→ Document extract:
# TiVo bolt renewed- quality question



## OrangeTurtle (Jul 17, 2015)

I currently have a Roamio basic (can do cable or antenna) and have been quite satisfied ( no problems) as I bought it refurb 2 years ago during the summer sale.

I am considering the bolt refurb, not because I need it, but as a way of getting newer technology while still getting good value for selling my current one (so very minimal upgrade costs)- also having steam built in is nice.

I've done a ton of reading through the forum. My only concern with the change is an issue of possible quality issues with the bolt.

Can anyone hear speak to that through personal experience?

Was there a real fan issue? Has it been fixed? Is there an overheating issue?

If you owned a roamio before the bolt, do you fee like the bolt was more cheaply made?

I want to make the upgrade, just don't want to do it for a device that will likely give me a lot of frustration.

Appreciate any and all insight.


----------



## sfhub (Jan 6, 2007)

OrangeTurtle said:


> I've done a ton of reading through the forum. My only concern with the change is an issue of possible quality issues with the bolt.
> 
> Can anyone hear speak to that through personal experience?
> 
> ...


I have a S3 OLED, Roamio Pro, Roamio OTA, and Bolt.

IMO they will all last many years.

The S3 OLED is the best TiVo design they ever put out. The Roamio Pro is well made in the style of the old TiVo's, metal casing, solid feel, well-secured connectors. Roamio OTA and Bolt both feel more cheaply made, plastic, breakout cables. Bolt feels more solid than Roamio OTA, but has an odd wave-life shape.

Bolt units are hit or miss with fan noise. It usually isn't the fan itself or the air flow making the major noise. There is some slight pulsing electrical buzzing likely from the PWM fan speed control mechanism. On some units it is not that noticeable after 3ft. On other units you can hear it in your normal viewing location. If you power the fan off the USB port the buzzing noise goes away.

[Collected data]
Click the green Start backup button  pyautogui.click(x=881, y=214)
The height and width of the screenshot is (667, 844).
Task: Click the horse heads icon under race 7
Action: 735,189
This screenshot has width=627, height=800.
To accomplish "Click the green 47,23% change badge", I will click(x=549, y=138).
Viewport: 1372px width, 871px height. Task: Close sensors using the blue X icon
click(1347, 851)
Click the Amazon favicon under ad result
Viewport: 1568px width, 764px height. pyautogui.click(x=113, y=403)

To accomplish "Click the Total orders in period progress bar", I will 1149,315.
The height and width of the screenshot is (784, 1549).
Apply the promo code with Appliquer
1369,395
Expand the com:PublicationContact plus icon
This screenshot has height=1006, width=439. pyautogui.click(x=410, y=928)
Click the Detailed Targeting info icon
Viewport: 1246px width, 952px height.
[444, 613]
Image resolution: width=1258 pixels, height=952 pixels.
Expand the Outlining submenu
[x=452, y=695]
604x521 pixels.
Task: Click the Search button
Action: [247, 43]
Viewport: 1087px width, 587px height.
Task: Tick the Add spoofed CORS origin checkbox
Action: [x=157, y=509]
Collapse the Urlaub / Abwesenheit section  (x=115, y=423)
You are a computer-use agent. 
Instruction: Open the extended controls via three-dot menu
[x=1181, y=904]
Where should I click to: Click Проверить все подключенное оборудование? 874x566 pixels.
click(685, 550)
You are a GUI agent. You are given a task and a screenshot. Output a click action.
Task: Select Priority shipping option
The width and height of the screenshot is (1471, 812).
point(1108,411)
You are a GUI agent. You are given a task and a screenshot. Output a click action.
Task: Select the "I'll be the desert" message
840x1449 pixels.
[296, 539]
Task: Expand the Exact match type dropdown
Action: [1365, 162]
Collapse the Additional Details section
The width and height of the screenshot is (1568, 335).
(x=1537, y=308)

→ Jobs:
**a.** In the TiVo Bolt forum thread, what makes the buzzing noise on Bolt units go away?
**b.** Reproduce everything in the TiVo Bolt forum thread from "# TiVo bolt" down to "the summer sale.".

→ Exercise responses:
**a.** Powering the fan off the USB port makes the buzzing noise go away.

**b.**
# TiVo bolt renewed- quality question



## OrangeTurtle (Jul 17, 2015)

I currently have a Roamio basic (can do cable or antenna) and have been quite satisfied ( no problems) as I bought it refurb 2 years ago during the summer sale.